[Start of Attachment]

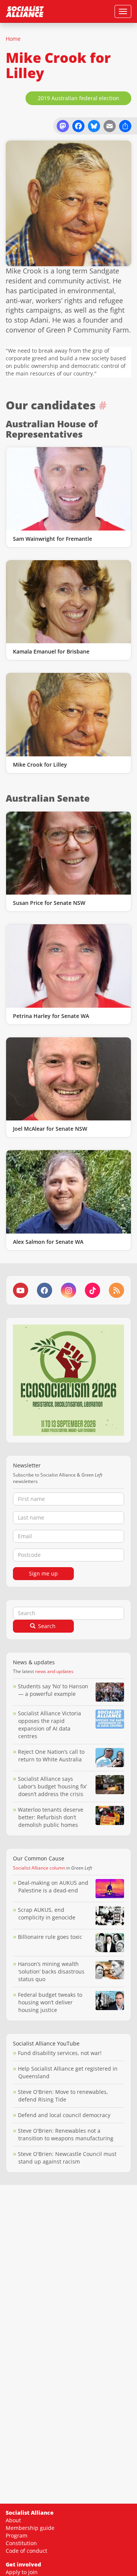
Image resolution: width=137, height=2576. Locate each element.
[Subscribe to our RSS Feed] (116, 1290)
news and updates (54, 1671)
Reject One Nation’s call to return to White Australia (51, 1755)
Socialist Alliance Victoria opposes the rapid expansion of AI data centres (49, 1725)
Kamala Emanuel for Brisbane (51, 651)
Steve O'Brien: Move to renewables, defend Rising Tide (63, 2095)
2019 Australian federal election (78, 98)
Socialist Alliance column (39, 1868)
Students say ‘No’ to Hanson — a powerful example (53, 1690)
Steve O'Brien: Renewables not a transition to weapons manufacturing (65, 2134)
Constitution (21, 2543)
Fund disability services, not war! (60, 2053)
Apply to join (22, 2572)
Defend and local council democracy (64, 2115)
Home (13, 38)
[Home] (24, 11)
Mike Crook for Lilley (40, 764)
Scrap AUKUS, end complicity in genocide (46, 1913)
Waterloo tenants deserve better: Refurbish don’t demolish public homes (50, 1817)
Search (46, 1626)
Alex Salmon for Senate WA (48, 1241)
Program (16, 2535)
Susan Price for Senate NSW (49, 902)
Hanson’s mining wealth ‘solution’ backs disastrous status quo (51, 1971)
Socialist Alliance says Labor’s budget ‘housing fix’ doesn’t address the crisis (52, 1786)
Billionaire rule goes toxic (50, 1936)
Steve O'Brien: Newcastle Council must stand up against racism (67, 2157)
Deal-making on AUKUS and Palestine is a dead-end (53, 1886)
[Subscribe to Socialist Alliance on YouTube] (20, 1290)
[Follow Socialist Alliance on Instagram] (68, 1290)
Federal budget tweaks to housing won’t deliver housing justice (50, 2002)
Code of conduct (26, 2550)
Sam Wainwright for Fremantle (52, 538)
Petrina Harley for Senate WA (51, 1016)
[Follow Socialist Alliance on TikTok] (92, 1290)
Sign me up (43, 1573)
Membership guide (30, 2527)
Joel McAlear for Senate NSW (50, 1128)
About (13, 2520)
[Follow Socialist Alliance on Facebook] (44, 1290)
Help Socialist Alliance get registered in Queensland (68, 2072)
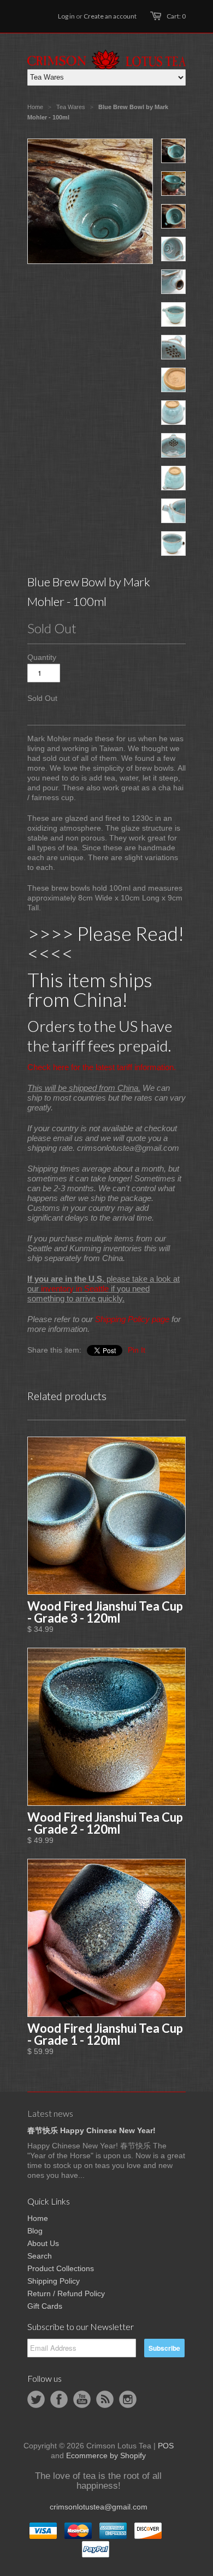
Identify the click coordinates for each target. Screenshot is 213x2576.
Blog (35, 2230)
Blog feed (105, 2399)
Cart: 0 (176, 16)
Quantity (41, 657)
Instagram (128, 2399)
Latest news (50, 2113)
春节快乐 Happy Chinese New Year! (91, 2130)
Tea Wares (70, 107)
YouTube (82, 2399)
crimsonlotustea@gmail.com (98, 2506)
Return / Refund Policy (66, 2293)
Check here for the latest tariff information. (101, 1067)
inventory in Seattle (75, 1288)
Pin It (136, 1350)
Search (39, 2255)
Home (37, 2218)
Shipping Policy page (132, 1319)
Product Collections (60, 2268)
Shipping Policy (53, 2281)
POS (166, 2445)
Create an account (110, 16)
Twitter (36, 2399)
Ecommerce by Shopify (106, 2455)
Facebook (59, 2399)
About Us (43, 2243)
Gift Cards (44, 2306)
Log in (66, 16)
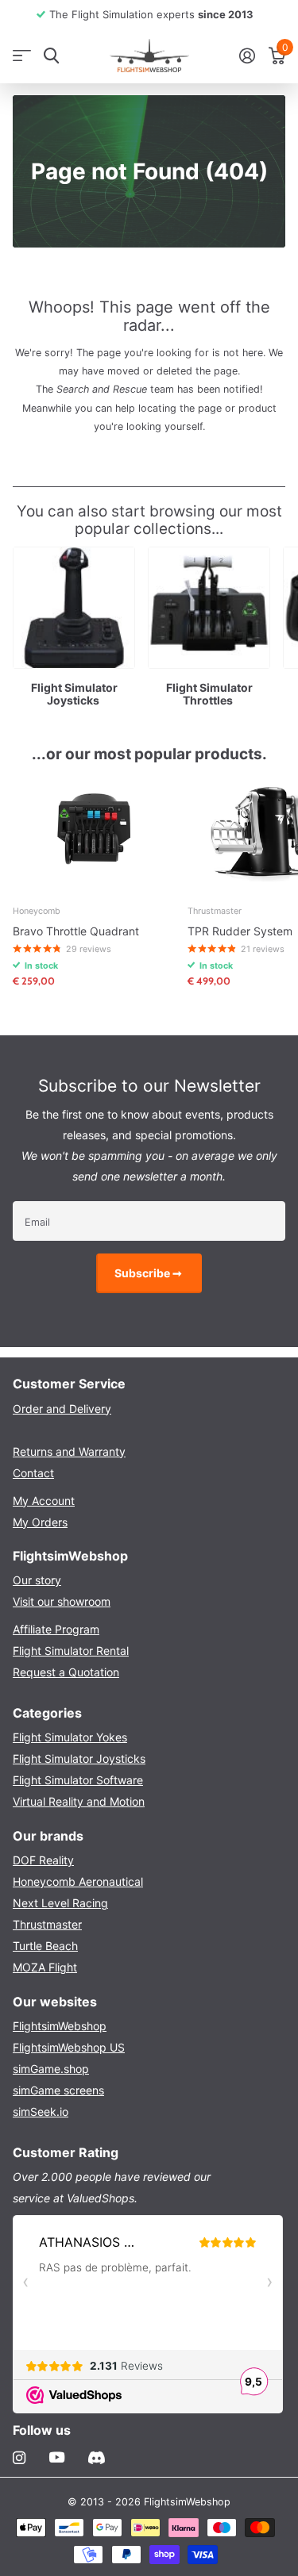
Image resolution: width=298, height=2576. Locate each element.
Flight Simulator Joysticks (79, 1758)
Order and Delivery (62, 1408)
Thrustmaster (47, 1924)
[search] (51, 56)
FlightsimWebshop (59, 2026)
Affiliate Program (56, 1629)
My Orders (40, 1522)
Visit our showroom (61, 1601)
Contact (33, 1473)
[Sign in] (246, 55)
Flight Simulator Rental (71, 1650)
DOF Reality (43, 1860)
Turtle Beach (45, 1945)
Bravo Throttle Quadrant (76, 931)
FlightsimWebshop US (69, 2047)
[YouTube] (56, 2457)
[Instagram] (19, 2457)
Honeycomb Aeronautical (78, 1881)
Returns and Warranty (69, 1451)
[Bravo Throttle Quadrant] (94, 832)
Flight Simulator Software (78, 1780)
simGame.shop (51, 2068)
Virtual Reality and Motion (79, 1801)
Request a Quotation (66, 1672)
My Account (44, 1500)
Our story (37, 1580)
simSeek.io (40, 2111)
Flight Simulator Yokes (70, 1737)
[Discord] (96, 2457)
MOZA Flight (45, 1967)
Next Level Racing (60, 1903)
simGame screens (58, 2090)
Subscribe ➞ (149, 1273)
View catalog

[End of Attachment]

- [ABOUT THIS TASK] All of the entries above should be retyped exactly, with the pictures left out.

- [EXERCISE SOLUTION]
Image resolution: width=137, height=2576. Locate each element.
[Subscribe to our RSS Feed] (116, 1290)
news and updates (54, 1671)
Reject One Nation’s call to return to White Australia (51, 1755)
Socialist Alliance Victoria opposes the rapid expansion of AI data centres (49, 1725)
Kamala Emanuel for Brisbane (51, 651)
Steve O'Brien: Move to renewables, defend Rising Tide (63, 2095)
2019 Australian federal election (78, 98)
Socialist Alliance column (39, 1868)
Students say ‘No’ to Hanson — a powerful example (53, 1690)
Steve O'Brien: Renewables not a transition to weapons manufacturing (65, 2134)
Constitution (21, 2543)
Fund disability services, not war! (60, 2053)
Apply to join (22, 2572)
Defend and local council democracy (64, 2115)
Home (13, 38)
[Home] (24, 11)
Mike Crook for Lilley (40, 764)
Scrap AUKUS, end complicity in genocide (46, 1913)
Waterloo tenants deserve better: Refurbish don’t demolish public homes (50, 1817)
Search (46, 1626)
Alex Salmon for Senate WA (48, 1241)
Program (16, 2535)
Susan Price for Senate NSW (49, 902)
Hanson’s mining wealth ‘solution’ backs disastrous status quo (51, 1971)
Socialist Alliance says Labor’s budget ‘housing fix’ doesn’t address the crisis (52, 1786)
Billionaire rule goes toxic (50, 1936)
Steve O'Brien: Newcastle Council must stand up against racism (67, 2157)
Deal-making on AUKUS and Palestine is a dead-end (53, 1886)
[Subscribe to Socialist Alliance on YouTube] (20, 1290)
[Follow Socialist Alliance on Instagram] (68, 1290)
Federal budget tweaks to housing won’t deliver housing justice (50, 2002)
Code of conduct (26, 2550)
Sam Wainwright for Fremantle (52, 538)
Petrina Harley for Senate WA (51, 1016)
[Follow Socialist Alliance on TikTok] (92, 1290)
Sign me up (43, 1573)
Membership guide (30, 2527)
Joel McAlear for Senate NSW (50, 1128)
About (13, 2520)
[Follow Socialist Alliance on Facebook] (44, 1290)
Help Socialist Alliance get registered in Queensland (68, 2072)
Identify the click coordinates for each target. Screenshot is 213x2576.
Blog (35, 2230)
Blog feed (105, 2399)
Cart: 0 (176, 16)
Quantity (41, 657)
Instagram (128, 2399)
Latest news (50, 2113)
春节快乐 Happy Chinese New Year! (91, 2130)
Tea Wares (70, 107)
YouTube (82, 2399)
crimsonlotustea@gmail.com (98, 2506)
Return / Refund Policy (66, 2293)
Check here for the latest tariff information. (101, 1067)
inventory in Seattle (75, 1288)
Pin It (136, 1350)
Search (39, 2255)
Home (37, 2218)
Shipping Policy page (132, 1319)
Product Collections (60, 2268)
Shipping Policy (53, 2281)
POS (166, 2445)
Create an account (110, 16)
Twitter (36, 2399)
Ecommerce by Shopify (106, 2455)
Facebook (59, 2399)
About Us (43, 2243)
Gift Cards (44, 2306)
Log in (66, 16)
Image resolution: width=298, height=2576. Locate each element.
Flight Simulator Joysticks (79, 1758)
Order and Delivery (62, 1408)
Thrustmaster (47, 1924)
[search] (51, 56)
FlightsimWebshop (59, 2026)
Affiliate Program (56, 1629)
My Orders (40, 1522)
Visit our showroom (61, 1601)
Contact (33, 1473)
[Sign in] (246, 55)
Flight Simulator Rental (71, 1650)
DOF Reality (43, 1860)
Turtle Beach (45, 1945)
Bravo Throttle Quadrant (76, 931)
FlightsimWebshop US (69, 2047)
[YouTube] (56, 2457)
[Instagram] (19, 2457)
Honeycomb Aeronautical (78, 1881)
Returns and Warranty (69, 1451)
[Bravo Throttle Quadrant] (94, 832)
Flight Simulator Software (78, 1780)
simGame.shop (51, 2068)
Virtual Reality and Motion (79, 1801)
Request a Quotation (66, 1672)
My Account (44, 1500)
Our story (37, 1580)
simSeek.io (40, 2111)
Flight Simulator Yokes (70, 1737)
[Discord] (96, 2457)
MOZA Flight (45, 1967)
Next Level Racing (60, 1903)
simGame screens (58, 2090)
Subscribe ➞ (149, 1273)
View catalog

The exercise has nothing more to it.